**SET EXERCISE 1:** In the content delivery network text, what does a tier do once a cached object's TTL expires?
**SET EXERCISE 2:** Please pick up the content delivery network text after its final line and carry it on.

Content delivery networks

Keep a copy of the answer near the person asking. The first visitor pays the long trip; everyone after them gets it from next door.

The idea

A content delivery network is a tiered hierarchy of caches spread across the globe. A user's request lands at the nearest edge PoP (point of presence). If that edge already holds the object — a cache hit — it's served immediately, just a few milliseconds away.

On a miss, the edge can't answer alone. It walks up the hierarchy — to a regional parent cache, and if needed to the origin — fetches the object, stores a copy at each tier per its TTL, and serves it. The next request for that same object is a hit. That single trick — fill once, serve many — is what cuts latency and offloads the origin.

Request object

Pick an object and press play. A cold object misses to origin and fills the tiers; the second request hits the edge.

How it works

Three tiers, closest to farthest. The edge PoP sits nearest the user — many of them, worldwide. Behind a group of edges is a regional (parent) cache, larger and shared. Behind everything sits the origin — the one source of truth, far away and expensive to reach.

Every cached copy carries a TTL (time to live). While it's fresh, a hit serves it instantly. Once it expires, the tier treats the object as a miss and refills from a parent. The fraction of requests answered without touching the origin is the hit ratio — the number you optimise.

def edge_lookup(key):
    obj = cache.get(key)

**SUPPLIED MATERIAL:**

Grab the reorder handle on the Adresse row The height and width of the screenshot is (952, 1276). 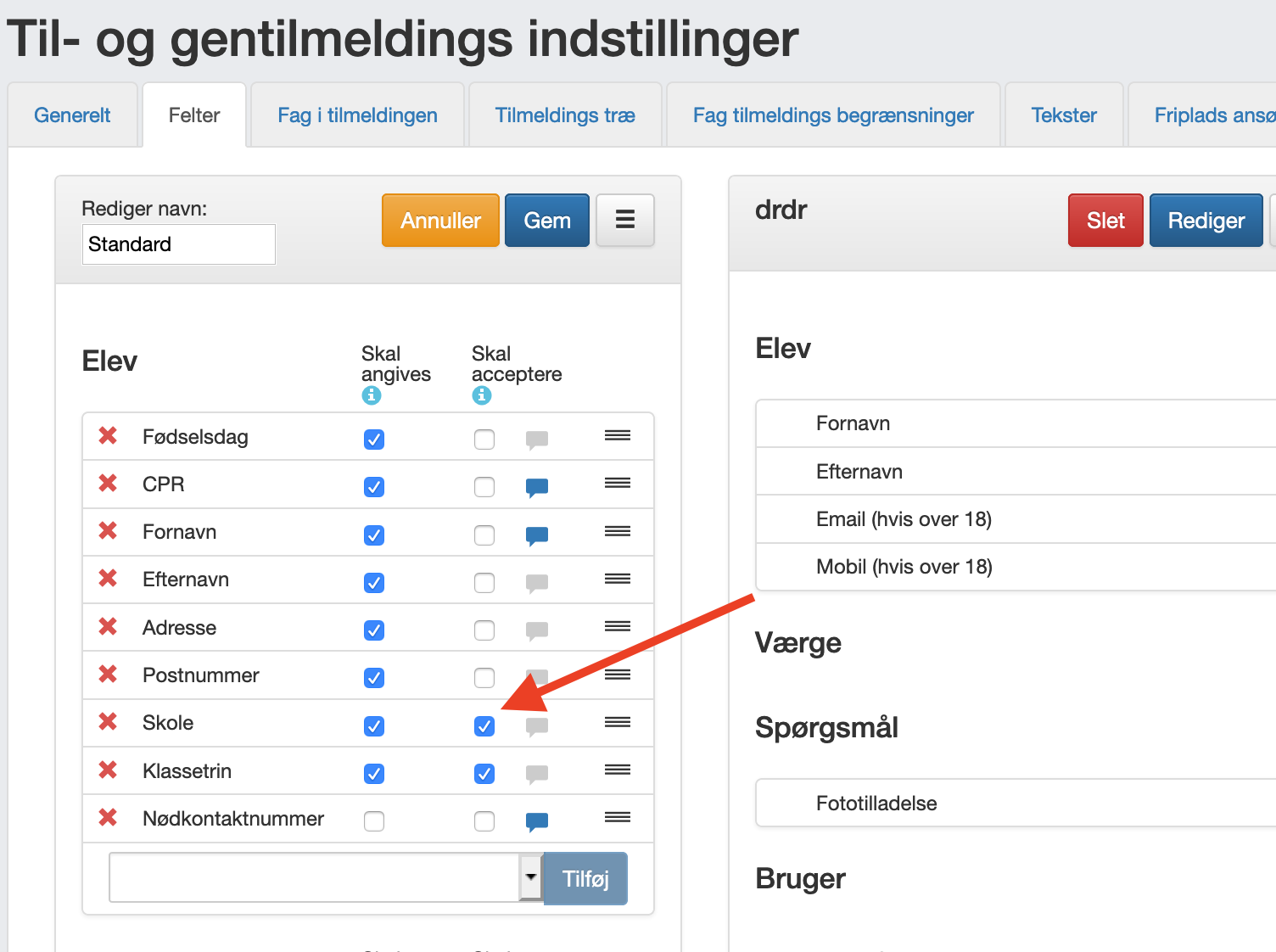(618, 626)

**TASK ANSWER 1:** It treats the object as a miss and refills it from a parent.

**TASK ANSWER 2:**
    if obj and not obj.expired():      # cache HIT — fresh copy
        return obj                     # served at the edge, low latency

    # MISS — climb the hierarchy
    obj = parent_or_origin.fetch(key)  # regional cache, then origin
    cache.store(key, obj, ttl=obj.ttl) # fill this tier for next time
    return obj

The win compounds: a miss fills the edge and every parent on the path, so the next user near a different edge in the same region benefits too. Misses are the cost; hits are the payoff.

Signals & trade-offs

Lever	Effect	Watch
Long TTL	High hit ratio, origin barely touched	Stale content lingers past a change
Short TTL	Content stays fresh	More misses, more origin load
More PoPs	Lower latency, closer to users	Higher cost, harder consistency
Regional tier	Absorbs edge misses, shields origin	Extra hop on a cold object

Watch out for

Cache miss storm (thundering herd). When a popular object is cold or just expired, thousands of users miss at once and stampede the origin. Coalesce concurrent misses — one fetch, the rest wait on it — or use stale-while-revalidate.
Caching personalized or authenticated responses. A page baked for one logged-in user gets served to the next. Mark private responses no-store or key them per user; cache only what's truly shared.
Sloppy cache keys and Vary. If the key ignores query params, language, or encoding, different content collides on one entry. Get the cache key right or you serve the wrong bytes.
TTL too long. A 24-hour TTL on a file you just changed means stale content for everyone until it expires. Use versioned URLs or purge on deploy.
No request coalescing. Without it, a single cold object turns N user requests into N origin fetches. Collapse them into one in-flight fill.

Worked example

A news site publishes a breaking story image. The first reader in Tokyo hits the Tokyo edge — a miss. The edge asks the Asia-Pacific regional cache (also empty), which fetches from the origin in Virginia: roughly 130 ms round trip. The image is stored at the regional cache and the Tokyo edge with a 5-minute TTL. The next thousand Tokyo readers each hit the edge at ~8 ms, and the origin never hears from them. A reader in Singapore hits a different edge — a miss there, but the Asia-Pacific regional cache already holds it, so it fills in ~25 ms without troubling Virginia. Five minutes later the TTL lapses; the next request revalidates and the cycle resets.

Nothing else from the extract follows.